The passing from the national scene of the legendary "presidential king-makers"--those shrewd party leaders and canny political contributors whose timely support could transform an ignored dark horse into a White House contender--has been widely documented. Their demise has been credited to, and blamed upon, changes in the party rules and campaign finance laws. Thirty-six presidential primaries (up from just 14 in 1968) have made the individual voter the new "boss" and made the courting of state chairmen by candidates more beneficial than imperative.
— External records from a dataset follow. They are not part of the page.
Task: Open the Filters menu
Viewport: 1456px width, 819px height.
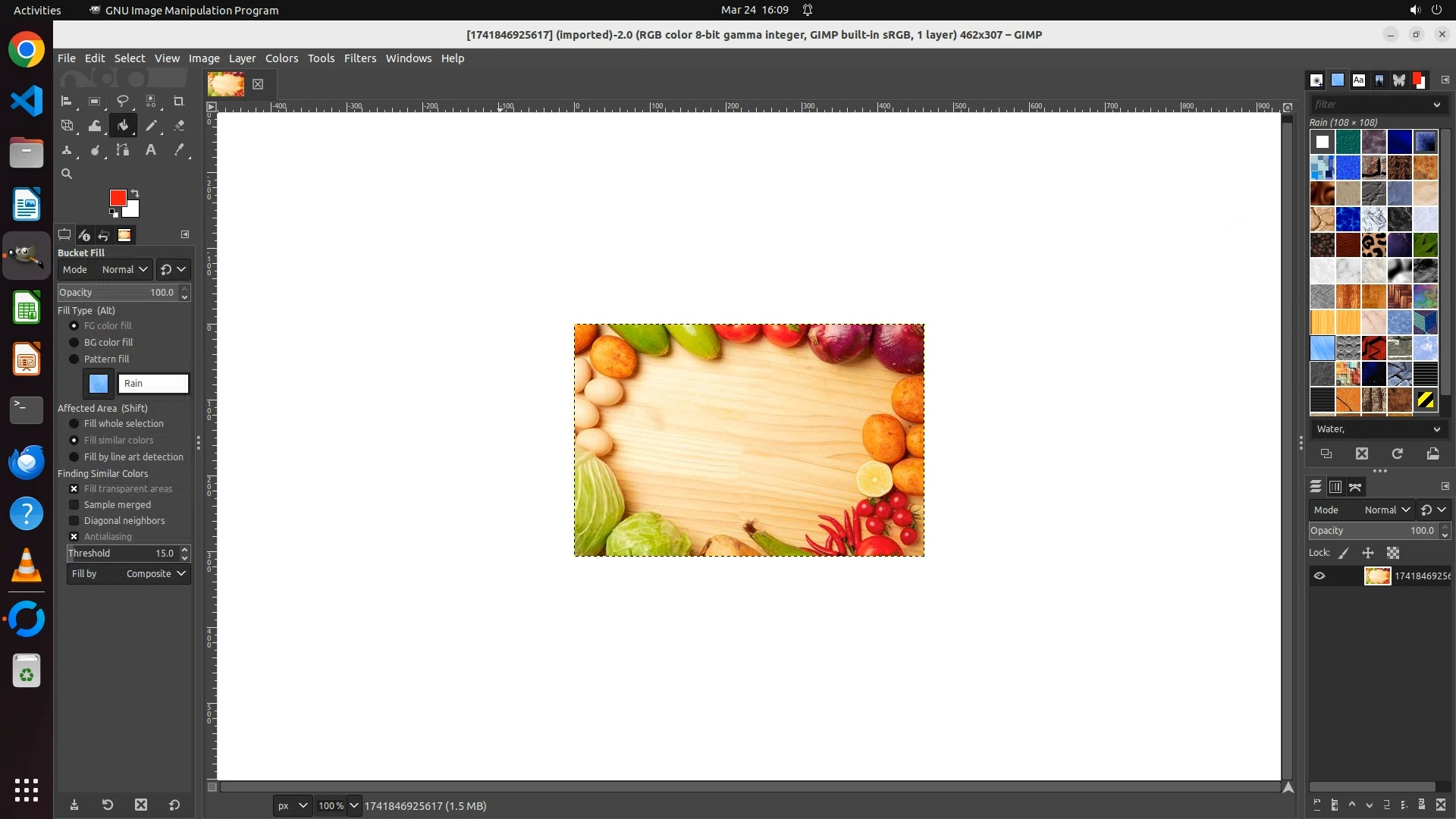Action: click(359, 58)
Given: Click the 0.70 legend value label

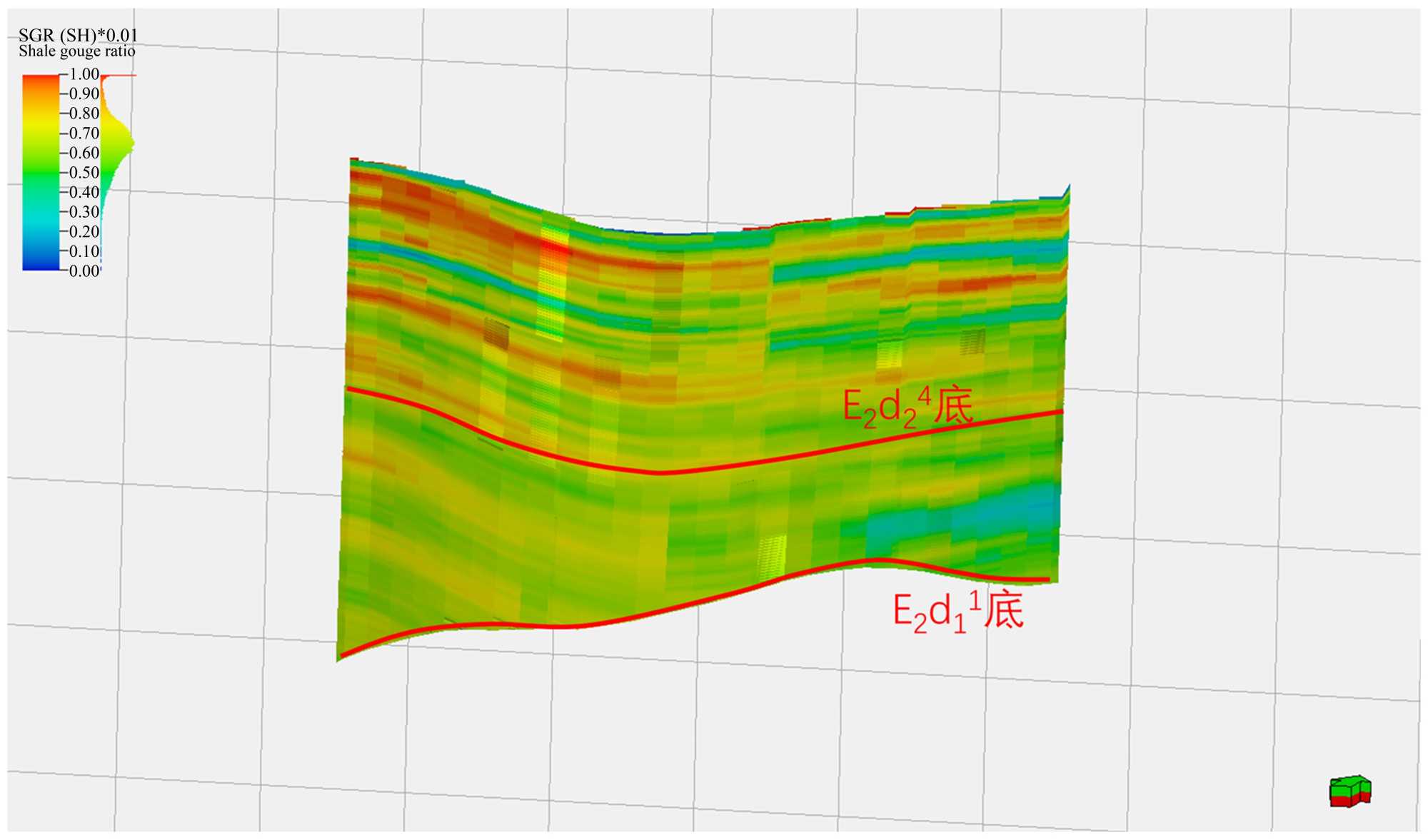Looking at the screenshot, I should tap(84, 133).
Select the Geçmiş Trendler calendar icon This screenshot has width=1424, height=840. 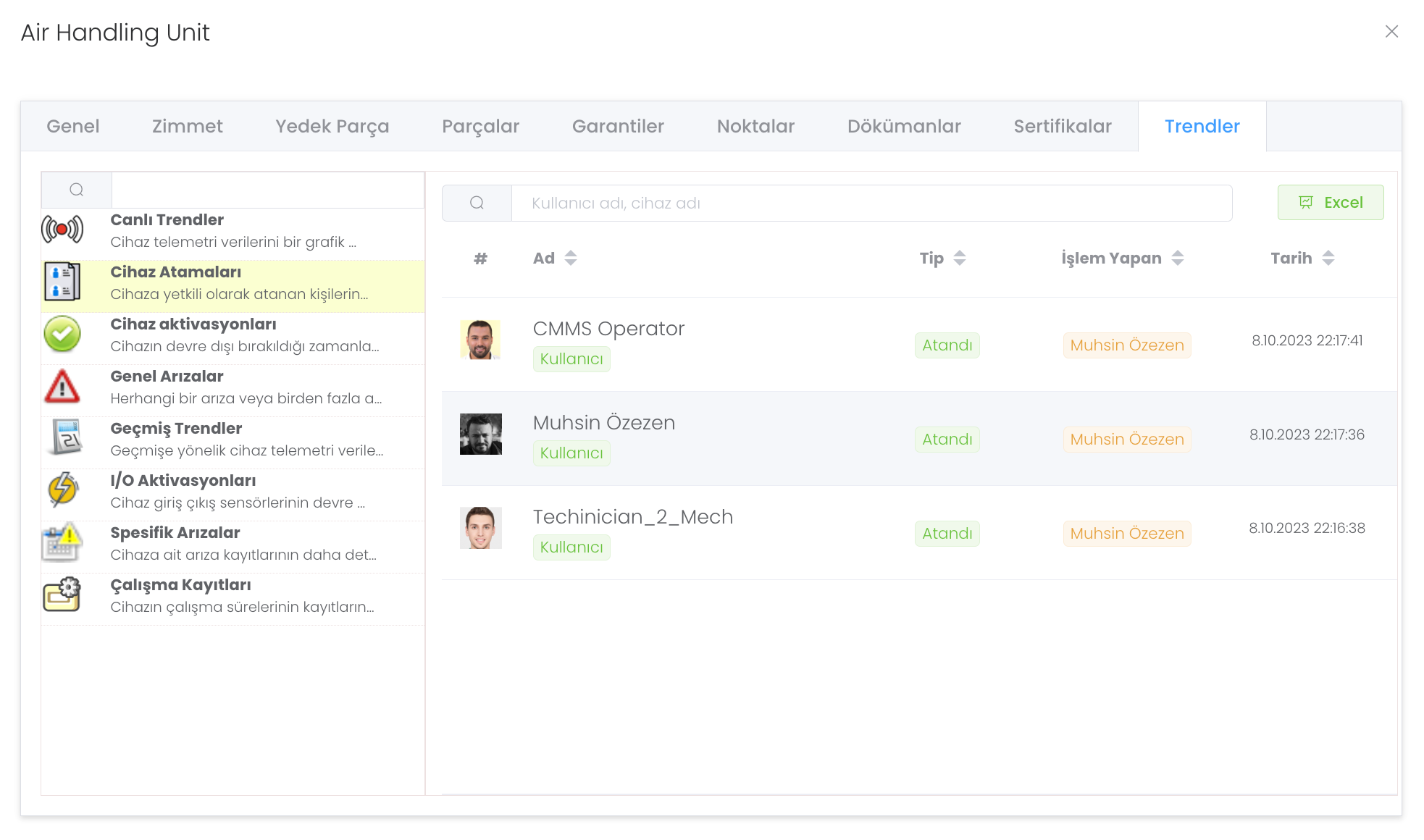[x=66, y=437]
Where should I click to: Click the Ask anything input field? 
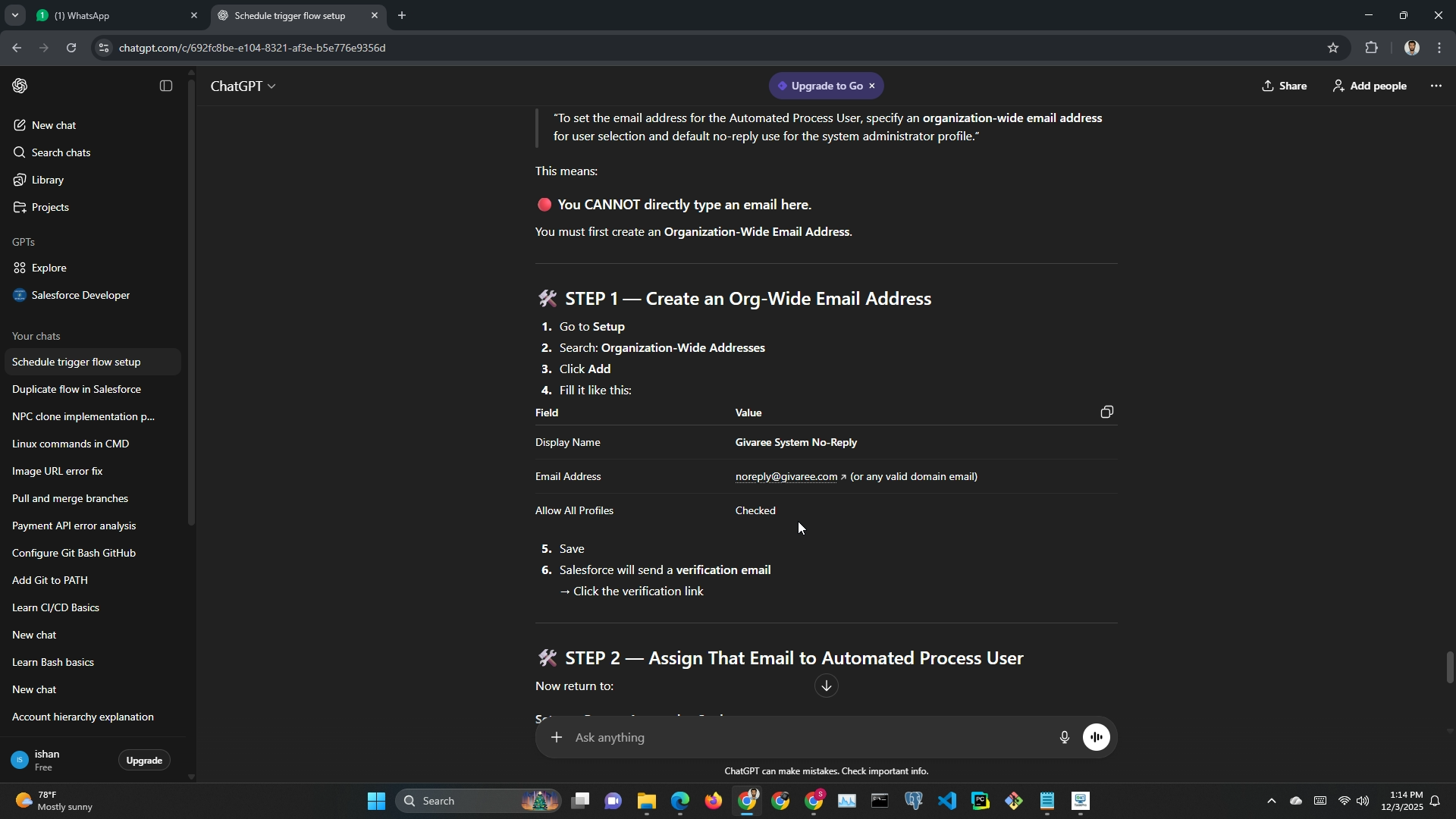pyautogui.click(x=804, y=737)
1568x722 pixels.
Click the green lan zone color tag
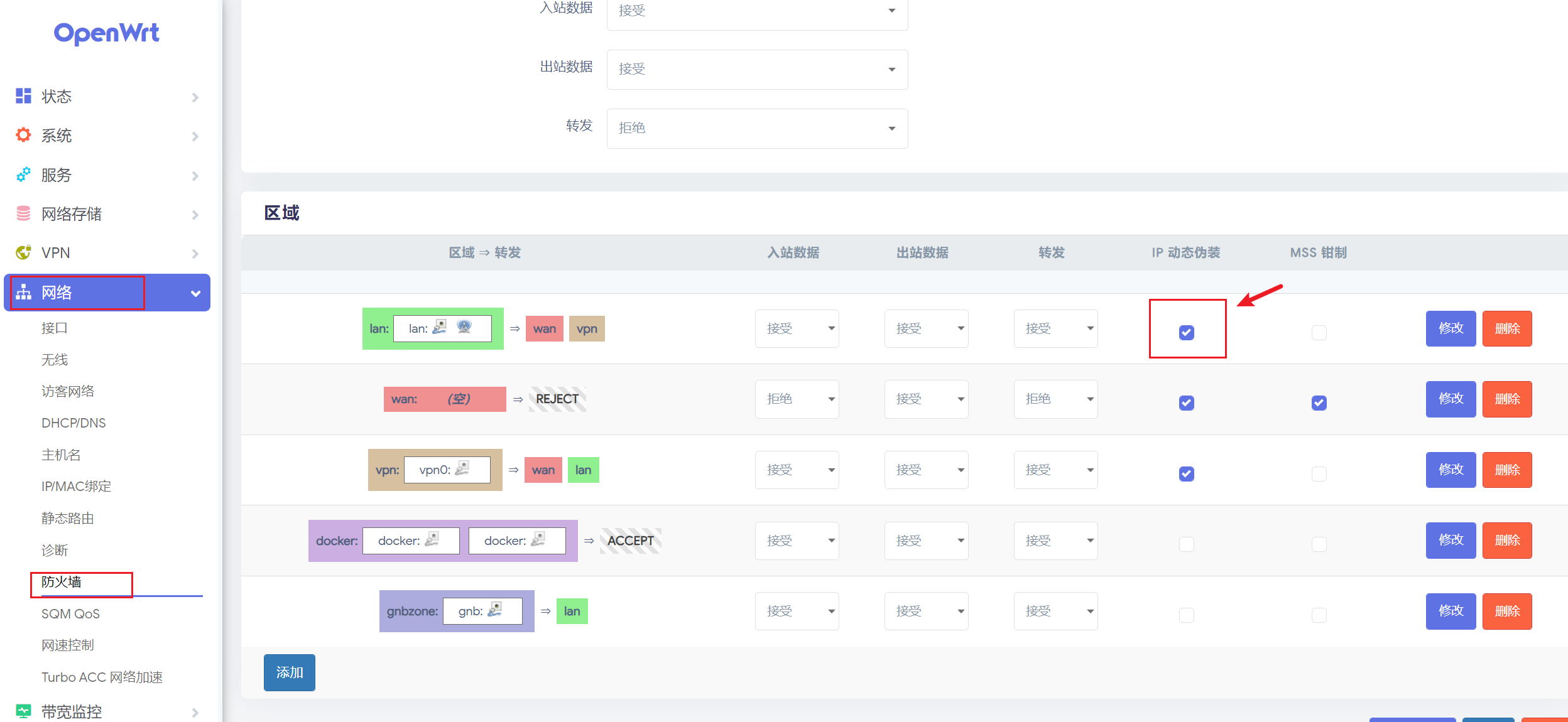tap(378, 328)
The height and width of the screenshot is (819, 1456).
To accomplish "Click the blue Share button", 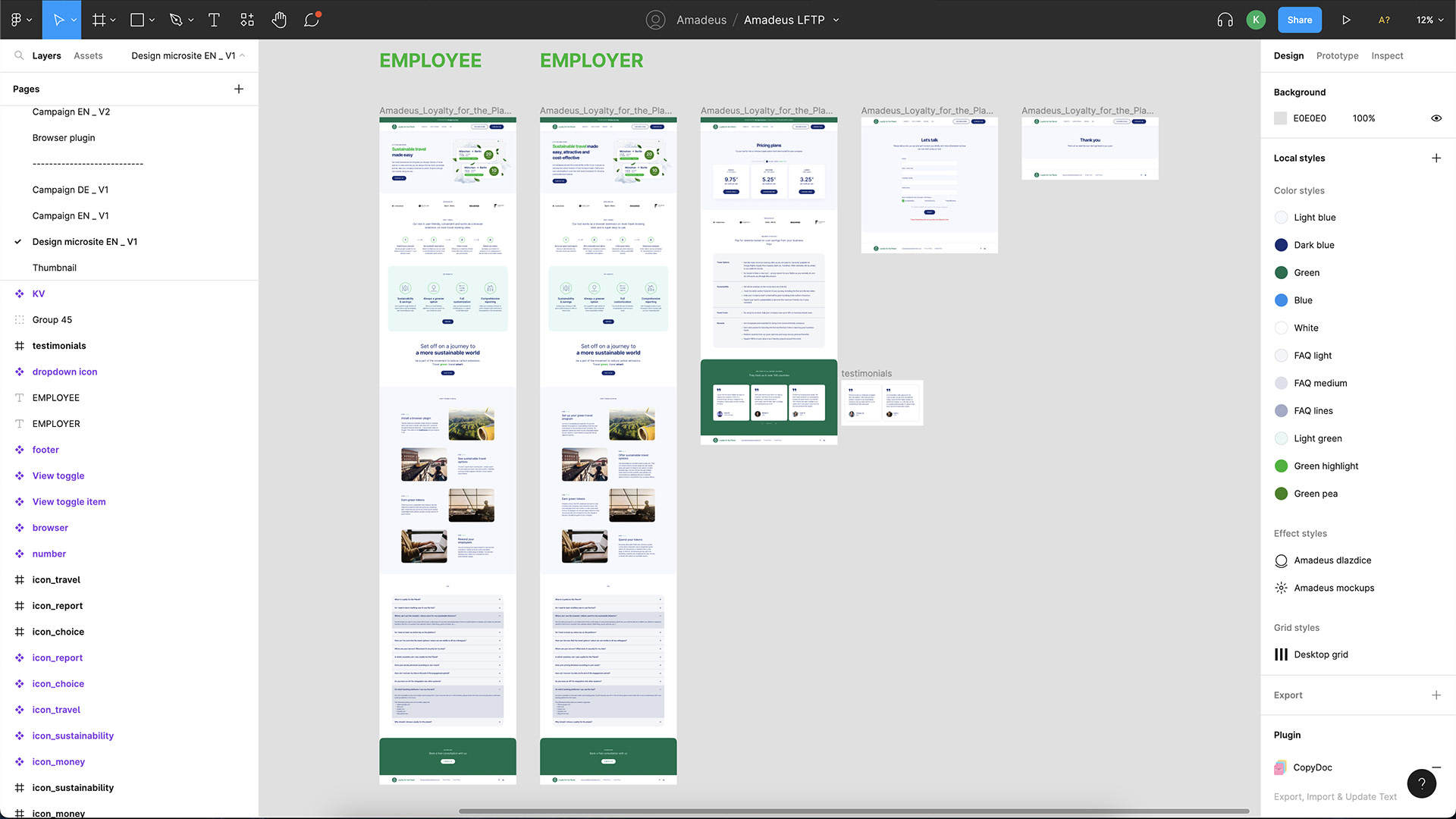I will coord(1299,20).
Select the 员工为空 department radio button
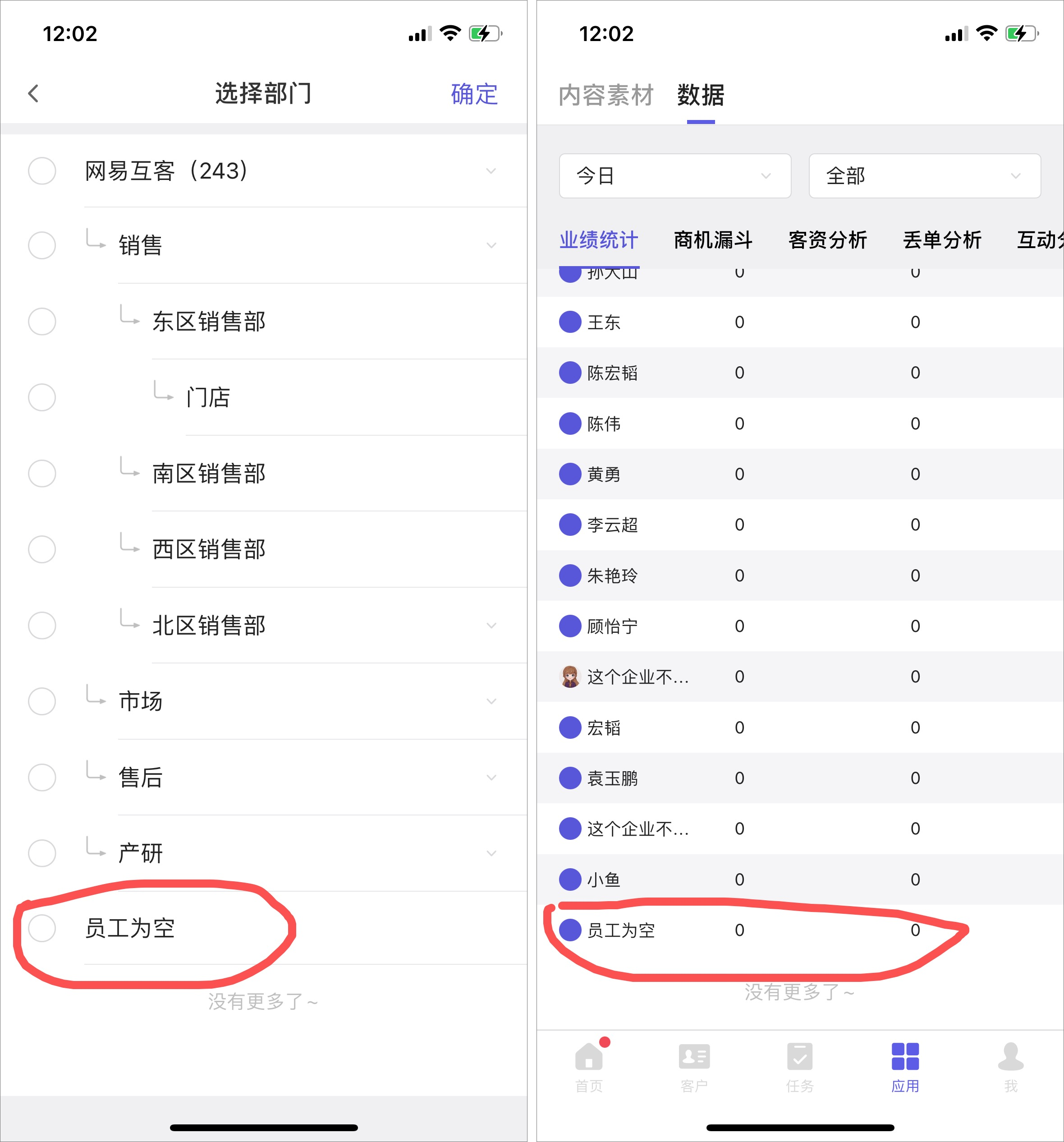 tap(42, 928)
But now comes word that a group of influential Washington lawyer-lobbyists, including Thomas H. Boggs Jr., J. D. Williams and Robert C. McCandless, is warming up to be the Democratic presidential king- makers of 1984. Before this little fantasy goes any further, let it be pointed out that, deprived of large state delegations or large cash gifts to deliver, presidential king-making is a no-growth business.

On Capitol Hill, the legislative effectiveness of these three men is widely recognized. Their understanding of Congress and their access to their corporate clients' PAC funds make them valued political allies. But, as Lyndon Johnson learned in 1960 and Howard Baker learned painfully in 1980, running for president has very little to do with mastery of Congress. The would- be "king-makers" rightly make no claim that their endorsement would translate into majorities in the 1984 Texas and Wisconsin delegations for their candidate. Their value, instead, would be in the matter of campaign money. Because no citizen, under the campaign law, can directly contribute more than $2,700 to a candidate, the king-maker's importance would seem to rely upon their ability to deliver corporate PAC funds or client contributions in some volume.

The fund raiser has become a very important person in contemporary presidential campaigns. But even the acknowledged wizard, Richard Viguerie, was not much help in 1980 to his chosen Republican candidates, Phil Crane and John Connally. And corporate PACs are notoriously cautious in making their contributions. They are the political equivalent of mutual funds, generally prefering to distribute $20 million in 1980 to incumbents rather than challengers and choosing the safe seat over the toss-up race. Presidential campaigns are high-risk and unpredictable.

In 1980, when all presidential candidates collected, before the party conventions, a total of $131.2 million, only $961,000 of it came from corporate PACs. There's no reason to believe that those corporate PACs that were reluctant to give to friendly Republican candidates in 1980 will be eager to donate publicly to Democrats in 1984, especially while a Republican administration remains in control of the federal government until at least Jan. 20, 1985. Williams, Boggs and McCandless are politically savvy, and if pushed would probably admit that neither they nor anyone else will be a 1984 king-maker. But in the meantime, it's probably good for the law business.